Sunday, May 25, 2014

Memetik Pelajaran Hidup Dari Kisah Anak-Anak Mamak

Dok. Pribadi
Detail Buku
Judul: Amelia
Penulis: Tere Liye
Editor: Andriyati
Penerbit: Republika
Cetakan: I, Oktober 2013
Tebal: vi + 392 halaman
ISBN: 978-602-8997-73-7
Harga: Rp 60.000 Rp 51.000 (Beli di bukabuku.com)

Resensi
Namanya Amelia, namun semua orang biasa memanggilnya Amel. Sebagai anak bungsu Bapak dan Mamak, tentunya Amel adalah anak yang paling disayang. Tapi yang Amel rasakan tidak begitu. Dia selalu iri pada ketiga kakaknya, terutama Kak Eli, kakak sulungnya. Amel kesal karena Kak Eli bisa selalu menyuruhnya, membentaknya, dan meneriakinya. Padahal menurut Bapak, Kak Eli berbuat seperti itu untuk menunjukkan kasih sayang dan tanggungjawabnya.

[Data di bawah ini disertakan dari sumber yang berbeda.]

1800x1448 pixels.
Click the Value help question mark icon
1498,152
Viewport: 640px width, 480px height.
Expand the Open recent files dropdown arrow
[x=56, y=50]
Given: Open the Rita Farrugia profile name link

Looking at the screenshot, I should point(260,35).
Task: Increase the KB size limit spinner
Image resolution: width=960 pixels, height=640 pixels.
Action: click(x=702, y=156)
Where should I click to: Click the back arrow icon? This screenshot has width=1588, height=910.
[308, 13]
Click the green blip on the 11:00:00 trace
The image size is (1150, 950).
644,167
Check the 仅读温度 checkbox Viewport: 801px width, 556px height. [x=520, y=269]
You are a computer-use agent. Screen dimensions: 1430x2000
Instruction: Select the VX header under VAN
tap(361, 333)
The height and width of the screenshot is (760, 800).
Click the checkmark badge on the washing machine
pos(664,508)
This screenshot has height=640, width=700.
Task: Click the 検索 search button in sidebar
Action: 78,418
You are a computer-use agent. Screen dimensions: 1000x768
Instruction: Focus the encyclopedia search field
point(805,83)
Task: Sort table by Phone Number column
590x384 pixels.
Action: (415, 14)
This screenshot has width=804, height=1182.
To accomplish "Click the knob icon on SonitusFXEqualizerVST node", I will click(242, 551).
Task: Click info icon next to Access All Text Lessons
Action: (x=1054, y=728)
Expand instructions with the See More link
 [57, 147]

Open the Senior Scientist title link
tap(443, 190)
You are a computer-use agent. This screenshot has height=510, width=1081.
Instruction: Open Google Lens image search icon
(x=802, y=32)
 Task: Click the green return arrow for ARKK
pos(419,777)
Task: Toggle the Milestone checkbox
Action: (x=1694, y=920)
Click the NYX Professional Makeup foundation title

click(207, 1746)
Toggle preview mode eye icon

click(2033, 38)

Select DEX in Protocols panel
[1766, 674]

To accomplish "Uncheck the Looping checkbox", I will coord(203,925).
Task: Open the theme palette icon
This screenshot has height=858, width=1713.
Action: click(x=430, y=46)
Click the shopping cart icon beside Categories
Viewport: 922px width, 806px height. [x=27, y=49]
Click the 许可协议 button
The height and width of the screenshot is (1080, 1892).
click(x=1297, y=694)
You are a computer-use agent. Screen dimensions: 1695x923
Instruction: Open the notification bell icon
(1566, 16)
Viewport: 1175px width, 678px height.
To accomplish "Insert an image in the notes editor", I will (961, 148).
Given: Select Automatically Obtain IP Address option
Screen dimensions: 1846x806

Tidak puas dengan jawaban Bapak, Amel malah memakai sikat gigi Kak Eli untuk mencuci sepatu sekolahnya sebagai tindakan balas dendam. Tentu saja hal ini membuat Amel mendapatkan hukuman. Namun Amel akhirnya dapat memahami nasihat Bapak ketika kakinya bengkak karena terantuk tunggul di tengah hutan saat hari sudah sangat sore bersama Kak Eli. Ucapan tulus Kak Eli membuat Amel sadar.
"Bukan karena Mamak akan marah karena aku tidak menjaga kau. Tetapi karena kau adalah adik perempuanku. Aku tidak akan pernah meninggalkan kau, Amel." (hal. 73)
Selain cerita tentang hubungan Amel dan kakaknya, masih ada tiga cerita lain dalam buku ini. Kisah awal persahabatannya dengan Noris, sangat menguras emosi. Bagi Pak Bin, Amel adalah murid yang istimewa. Karena itulah, Pak Bin memintanya untuk membantu Noris (murid paling nakal di sekolah). Kenakalan Noris dilatarbelakangi oleh masalah di keluarganya. Setiap Amel bertanya tentang ibunya, Noris selalu marah. Amel hampir menyerah. Namun Pak Bin terus menyemangatinya.
"Kau harus bersabar, Amel. Bersabar juga usaha terbaik. Cepat atau lambat, keajaiban akan tiba. Dan ketika tiba, bahkan tembok paling keras pun akan runtuh. Batu paling besar pun akan berlubang oleh tetes air hujan kecil yang terus-menerus." (hal. 161)
Kisah lainnya bercerita tentang kegundahan Amel. Tradisi 'menunggu rumah' di kampungnya membuat Amel gelisah. Ditambah lagi, kedua kakaknya (Pukat dan Burlian) selalu menggodanya tentang hal ini. Tradisi ini mengharuskan Amel sebagai anak bungsu tetap tinggal di rumah merawat orang tua, meskipun sudah berkeluarga. Padahal Amel ingin sekolah setinggi mungkin. Keinginan itu didukung oleh Bapak. Namun Wak Yati pernah menasihatinya.
"Sejauh-jauhnya kau pergi, melihat dunia, rumah kita tetap ada di sini. Tanah kelahiran, tempat dibesarkan." (hal. 265)
Kisah terakhir bercerita tentang perubahan. Suatu hari, Amel memberanikan diri mengutarakan pendapatnya dalam pertemuan Tetua Kampung untuk mengganti seluruh batang kopi di ladang dengan bibit yang lebih berkualitas, agar tidak ada lagi ladang yang gagal panen. Usul tersebut diterima.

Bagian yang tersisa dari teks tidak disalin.